Years ago I was mystified at how I consistently failed to have spare money. Then I discovered what I’ll call implicit spending: if you rely on some possession that has a lifetime, your daily use involves implicit spending. Say you own an item that has for you a useful life of 4 years and that you expect to pay $2000 to replace it when it goes. Then as you use it, you’re implicitly spending $500/year, or $41.67/month, by having it, since when it must be replaced you’re going to need $2000. The price at replacement time might vary from $2000, but you expect that you’ll have to come up with that for the replacement.
An apartment dweller might count as sources of implicit spending things like a car, tires, car battery, vacuum cleaner, mattress, TV, computer, and the like. A homeowner must also account (and accumulate) for a roof, water heater, furnace, dishwasher, refrigerator, washer, dryer, exterior paint, carpets, and so on.
In our possession-laden lives, the burden of implicit spending can be significant—and it’s in addition to explicit spending: insurance policies, automobile registration, birthday gifts, and the like: periodic expenditures that we more obviously and explicitly must make.
I created an Excel workbook (download at link) to track all this, starting with the money you get from your take-home pay. Each page examines one category of saving/spending (mostly spending, I must admit) and allows you to enter the amounts appropriate to you. Each page is protected so that you don’t accidentally overwrite formulas, but if you want to tinker with it, the password is “123” (without the quotation marks).
I think if you work through this you’ll be surprised at the amount of money you’ve obligated yourself to pay, on average, each month. And if you don’t have that money, bad things will happen to you, sure as my name is Leisureguy. Take a look, and see how it works for you.

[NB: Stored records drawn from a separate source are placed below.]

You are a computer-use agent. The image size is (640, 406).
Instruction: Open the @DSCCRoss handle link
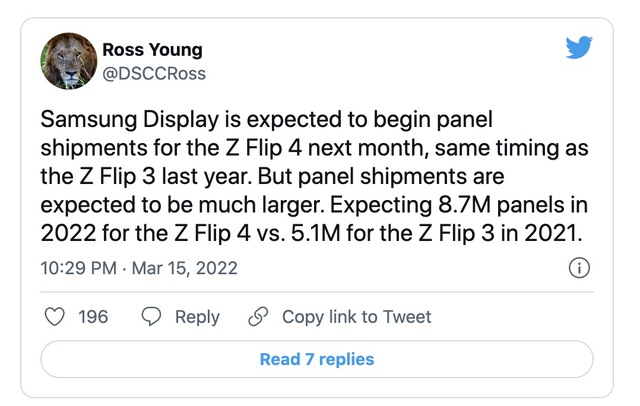click(x=154, y=74)
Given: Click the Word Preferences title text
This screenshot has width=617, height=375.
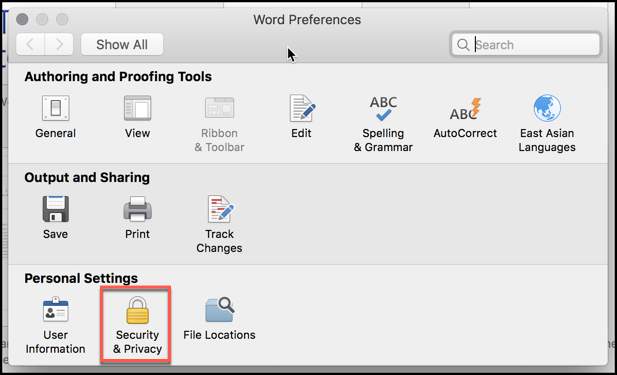Looking at the screenshot, I should (307, 20).
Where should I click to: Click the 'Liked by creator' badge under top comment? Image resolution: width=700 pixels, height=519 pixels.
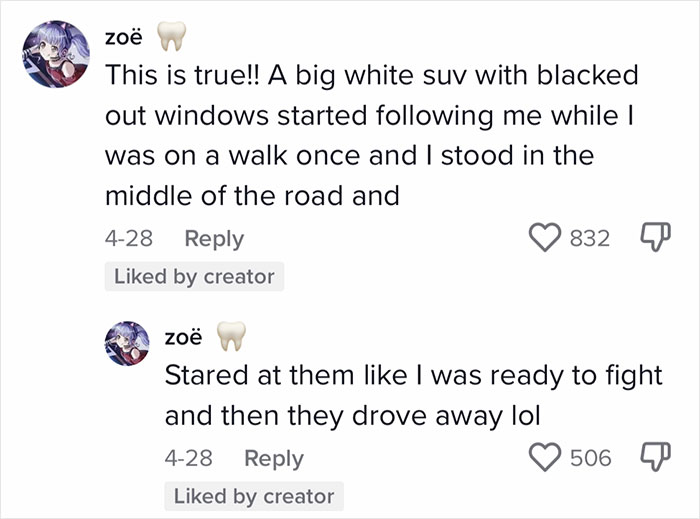click(x=194, y=277)
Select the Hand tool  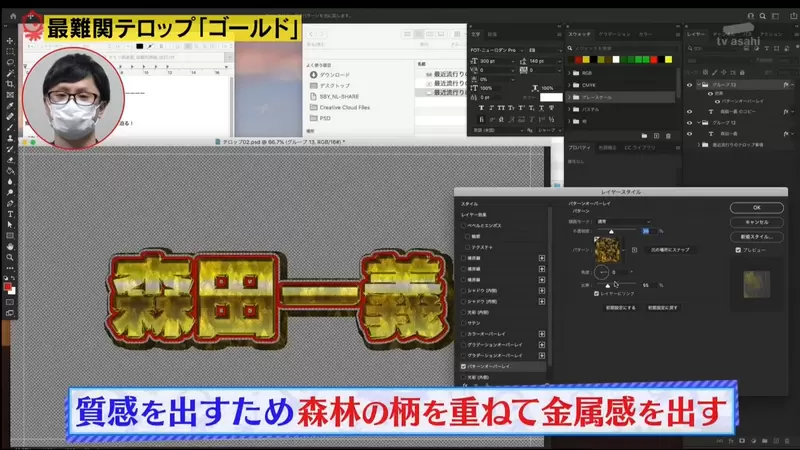coord(10,244)
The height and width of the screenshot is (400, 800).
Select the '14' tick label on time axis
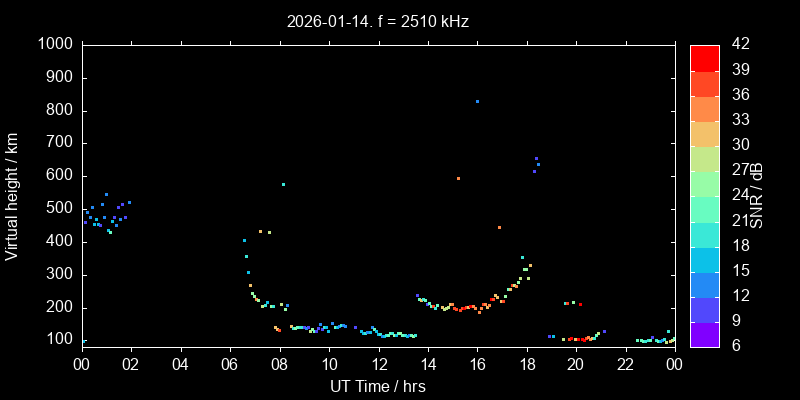click(x=428, y=365)
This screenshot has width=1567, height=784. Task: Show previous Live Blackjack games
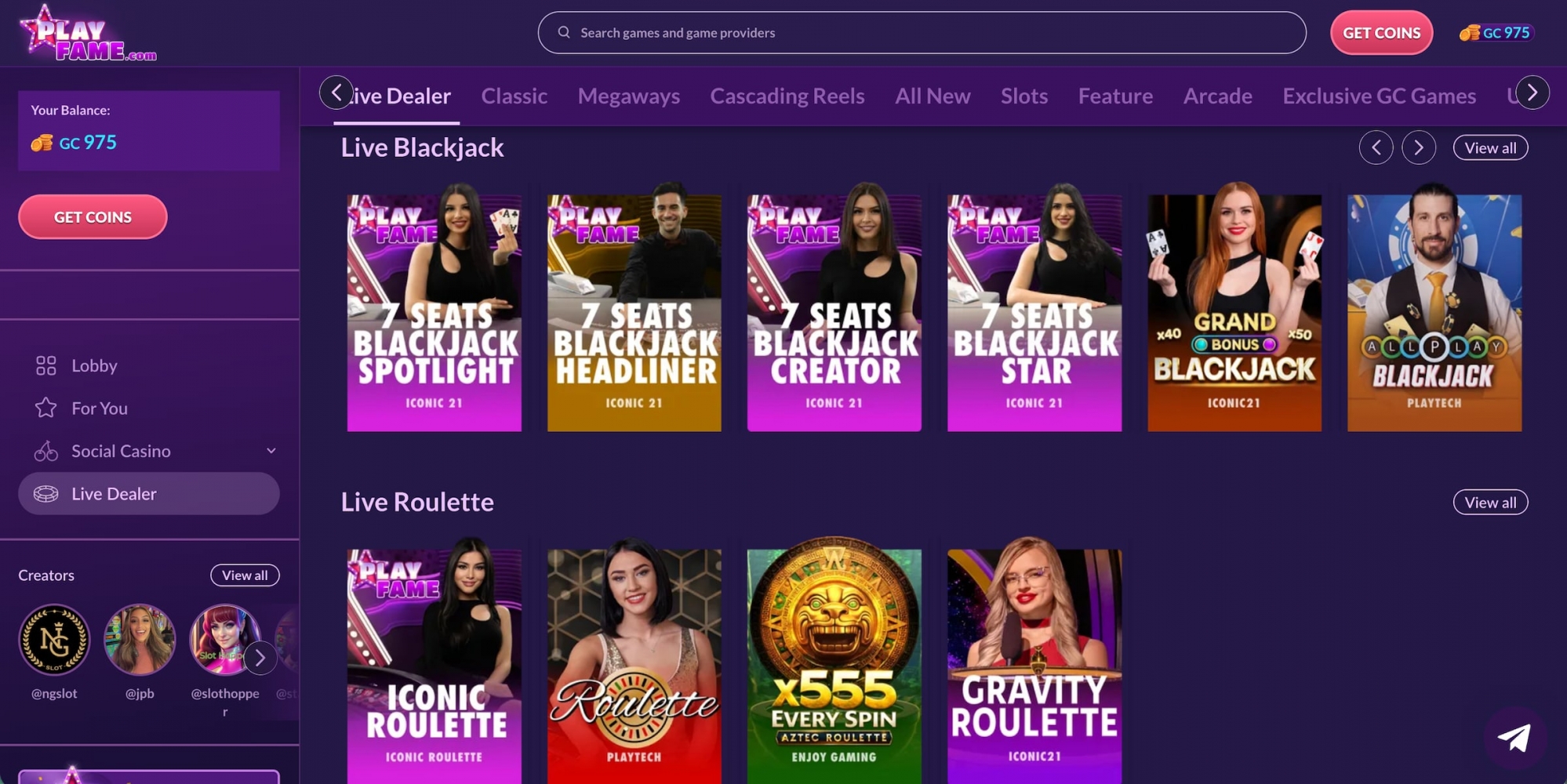pyautogui.click(x=1376, y=147)
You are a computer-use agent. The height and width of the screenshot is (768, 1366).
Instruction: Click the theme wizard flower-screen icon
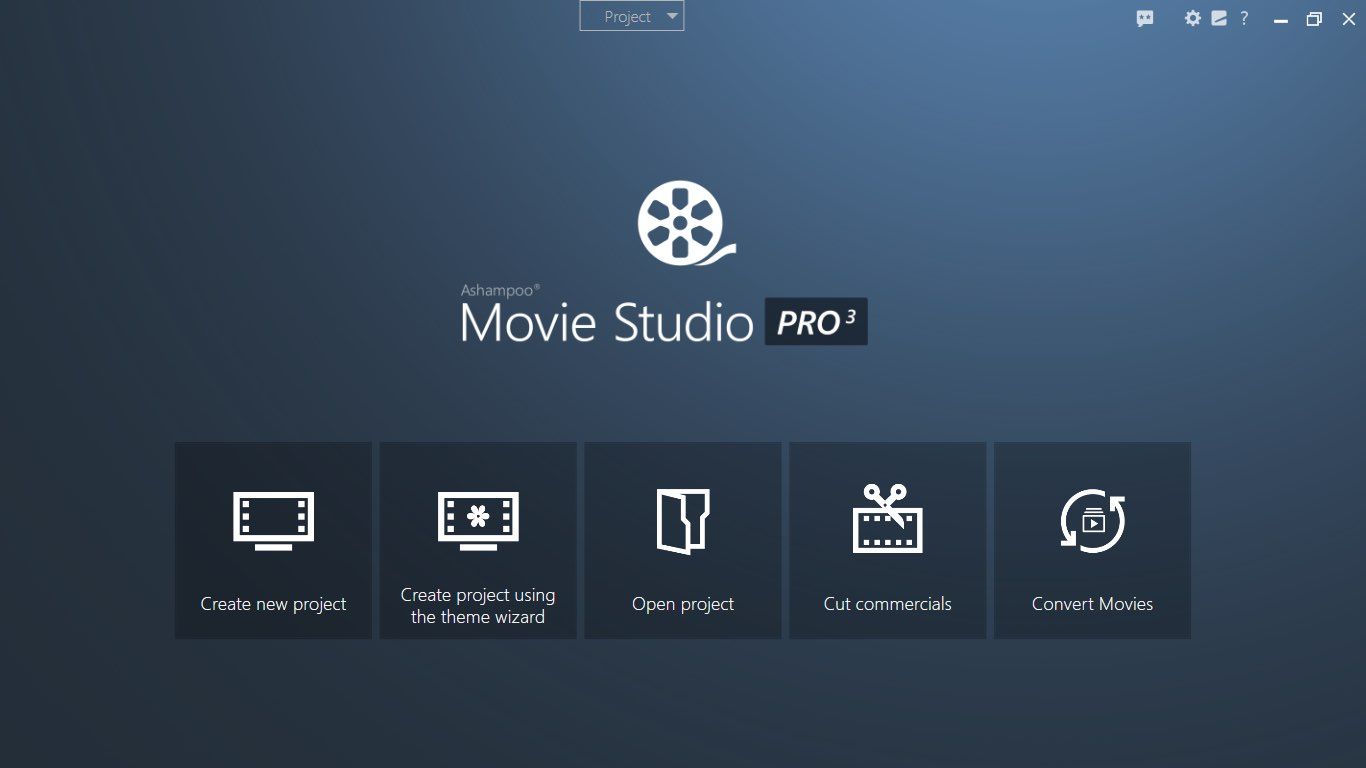(x=478, y=520)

UPDATE: The obvious corollary: the fewer material items you accumulate, the less money you must put aside in your replacement savings. By adopting a lifestyle that’s light on material goods, you free up more of your income for saving and investing. That’s part of the message of the interesting and useful book Your Money or Your Life, by Joe Dominguez and Vicki Robin. I highly recommend the book and the application of its ideas. Quite often, it seems, a material object is acquired and valued not for what it is, but in an attempt to satisfy some psychological need. It’s much wiser to identify these needs and deal with them directly than to try to satisfy them by accumulating stuff (and increasing the implicit spending you do). And an Update to this: watch this little movie for a new appreciation of the burden of stuff. — Dominguez, Robin, and others also started the New Roadmap Foundation to provide further support for their ideas. The Web site for that is FinancialIntegrity.org.
UPDATE 2: When you do acquire things, many of those things must ultimately be disposed of: given away, sold on eBay, thrown away, or whatever. Some may be simply used up: a washing machine, for example. But still it must then be discarded.
It helps when you go to buy something—a book, a vase, a chair, a set of dishes, whatever—if you take a moment to decide how it will be disposed of. You can’t assume, BTW, that giving it away will automatically work: it might well be that the intended recipient will not want it when the time comes. One way to give things away is through the Freecycle program.
It will then perhaps occur to you that you can finesse the problem altogether by not getting the thing in the first place.
UPDATE 3: A suggestion on the money you’re setting aside for future use: save this money via automatic transfer to ING Direct. (Last I checked, passbook savings accounts in regular banks paid 1/10th of 1% interest per year.) As the money accumulates, put it into one of Vanguard‘s low-fee balanced funds. (For most of their funds, “low-fee” becomes “no-fee” once you have $10,000 in the fund.)
UPDATE 4: The Simple Dollar has a good post that sums up the fundamentals of personal finance. Take a look.
UPDATE 5: I just added a bit to the workbook. This latest version has my email address on the “Summary” page as “firstname.lastname@example.org“. If you have some other email address there, you might want to download the latest version. The main difference is small. I include this text in the “Savings” page:
A comment on the 401(k) and other tax-deferred plans: the account balance is misleading. You don’t really have that much money available to spend in retirement because you must pay taxes on the money that you draw out—and it’s taxed as ordinary income. So the total available for you to spend is (depending on your tax bracket) is 25%-30% less than the total shown. That’s one reason after-tax savings are so important: that balance is actually available to you.
BUT: Be sure to max all all your tax-deferred options (401(k), IRA, and the like) BEFORE you start your after-tax savings. Also: check out the ROTH IRA: that money perhaps can be withdrawn tax-free.
UPDATE 6: Be sure to check out the resources available at FinancialIntegrity.org.
UPDATE 7: Take a look at this review of the book Early Retirement Extreme.
UPDATE 8: 18 Jan 2012: Updated link to Excel workbook.